══ EXERCISE MATERIAL ══

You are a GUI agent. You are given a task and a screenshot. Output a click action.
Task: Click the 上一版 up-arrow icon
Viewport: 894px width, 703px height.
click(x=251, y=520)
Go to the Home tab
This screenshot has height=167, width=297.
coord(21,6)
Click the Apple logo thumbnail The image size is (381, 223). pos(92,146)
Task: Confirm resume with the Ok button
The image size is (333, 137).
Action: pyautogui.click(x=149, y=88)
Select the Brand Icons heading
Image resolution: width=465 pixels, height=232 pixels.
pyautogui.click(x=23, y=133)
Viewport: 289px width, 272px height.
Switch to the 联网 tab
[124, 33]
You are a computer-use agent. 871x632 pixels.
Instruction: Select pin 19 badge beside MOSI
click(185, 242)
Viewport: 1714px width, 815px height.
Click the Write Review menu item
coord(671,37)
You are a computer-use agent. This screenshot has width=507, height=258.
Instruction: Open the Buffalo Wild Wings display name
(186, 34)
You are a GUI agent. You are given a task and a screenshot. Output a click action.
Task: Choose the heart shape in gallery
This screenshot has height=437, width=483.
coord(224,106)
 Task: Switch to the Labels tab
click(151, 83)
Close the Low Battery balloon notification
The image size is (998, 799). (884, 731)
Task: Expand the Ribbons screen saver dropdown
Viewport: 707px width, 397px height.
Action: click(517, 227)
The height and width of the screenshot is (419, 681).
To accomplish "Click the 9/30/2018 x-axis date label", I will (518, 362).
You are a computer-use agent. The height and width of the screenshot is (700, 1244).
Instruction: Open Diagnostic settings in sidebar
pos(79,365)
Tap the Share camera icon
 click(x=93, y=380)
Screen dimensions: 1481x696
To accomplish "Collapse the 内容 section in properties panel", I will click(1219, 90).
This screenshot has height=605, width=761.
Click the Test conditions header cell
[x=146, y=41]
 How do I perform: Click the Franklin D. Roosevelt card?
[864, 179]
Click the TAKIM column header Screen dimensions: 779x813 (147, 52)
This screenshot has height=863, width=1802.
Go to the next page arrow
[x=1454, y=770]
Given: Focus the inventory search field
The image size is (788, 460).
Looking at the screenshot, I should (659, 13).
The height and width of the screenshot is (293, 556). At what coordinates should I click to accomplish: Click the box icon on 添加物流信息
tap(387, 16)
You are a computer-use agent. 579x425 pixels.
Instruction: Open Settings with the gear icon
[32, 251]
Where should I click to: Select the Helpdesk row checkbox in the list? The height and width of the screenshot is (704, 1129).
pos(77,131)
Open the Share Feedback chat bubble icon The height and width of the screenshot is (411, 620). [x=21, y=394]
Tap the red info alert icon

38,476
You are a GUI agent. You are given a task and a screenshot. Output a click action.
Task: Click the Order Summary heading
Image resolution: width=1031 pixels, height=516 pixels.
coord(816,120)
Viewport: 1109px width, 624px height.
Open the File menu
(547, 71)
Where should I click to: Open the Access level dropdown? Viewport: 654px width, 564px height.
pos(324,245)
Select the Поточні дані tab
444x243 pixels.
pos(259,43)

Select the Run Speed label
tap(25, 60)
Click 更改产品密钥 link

═══

**WHAT THIS TASK INVOLVES:**
Each of the entries above should be written out again exactly.

**TASK OUTPUT:**
You are a GUI agent. You are given a task and a screenshot. Output a click action.
Task: Click the 上一版 up-arrow icon
Viewport: 894px width, 703px height.
click(x=251, y=520)
Go to the Home tab
This screenshot has height=167, width=297.
coord(21,6)
Click the Apple logo thumbnail The image size is (381, 223). pos(92,146)
Task: Confirm resume with the Ok button
The image size is (333, 137).
Action: pyautogui.click(x=149, y=88)
Select the Brand Icons heading
Image resolution: width=465 pixels, height=232 pixels.
pyautogui.click(x=23, y=133)
Viewport: 289px width, 272px height.
Switch to the 联网 tab
[124, 33]
You are a computer-use agent. 871x632 pixels.
Instruction: Select pin 19 badge beside MOSI
click(185, 242)
Viewport: 1714px width, 815px height.
Click the Write Review menu item
coord(671,37)
You are a computer-use agent. This screenshot has width=507, height=258.
Instruction: Open the Buffalo Wild Wings display name
(186, 34)
You are a GUI agent. You are given a task and a screenshot. Output a click action.
Task: Choose the heart shape in gallery
This screenshot has height=437, width=483.
coord(224,106)
 Task: Switch to the Labels tab
click(151, 83)
Close the Low Battery balloon notification
The image size is (998, 799). (884, 731)
Task: Expand the Ribbons screen saver dropdown
Viewport: 707px width, 397px height.
Action: click(517, 227)
The height and width of the screenshot is (419, 681).
To accomplish "Click the 9/30/2018 x-axis date label", I will (518, 362).
You are a computer-use agent. The height and width of the screenshot is (700, 1244).
Instruction: Open Diagnostic settings in sidebar
pos(79,365)
Tap the Share camera icon
 click(x=93, y=380)
Screen dimensions: 1481x696
To accomplish "Collapse the 内容 section in properties panel", I will click(1219, 90).
This screenshot has height=605, width=761.
Click the Test conditions header cell
[x=146, y=41]
 How do I perform: Click the Franklin D. Roosevelt card?
[864, 179]
Click the TAKIM column header Screen dimensions: 779x813 (147, 52)
This screenshot has height=863, width=1802.
Go to the next page arrow
[x=1454, y=770]
Given: Focus the inventory search field
The image size is (788, 460).
Looking at the screenshot, I should (659, 13).
The height and width of the screenshot is (293, 556). At what coordinates should I click to accomplish: Click the box icon on 添加物流信息
tap(387, 16)
You are a computer-use agent. 579x425 pixels.
Instruction: Open Settings with the gear icon
[32, 251]
Where should I click to: Select the Helpdesk row checkbox in the list? The height and width of the screenshot is (704, 1129).
pos(77,131)
Open the Share Feedback chat bubble icon The height and width of the screenshot is (411, 620). [x=21, y=394]
Tap the red info alert icon

38,476
You are a GUI agent. You are given a task and a screenshot. Output a click action.
Task: Click the Order Summary heading
Image resolution: width=1031 pixels, height=516 pixels.
coord(816,120)
Viewport: 1109px width, 624px height.
Open the File menu
(547, 71)
Where should I click to: Open the Access level dropdown? Viewport: 654px width, 564px height.
pos(324,245)
Select the Поточні дані tab
444x243 pixels.
pos(259,43)

Select the Run Speed label
tap(25, 60)
Click 更改产品密钥 link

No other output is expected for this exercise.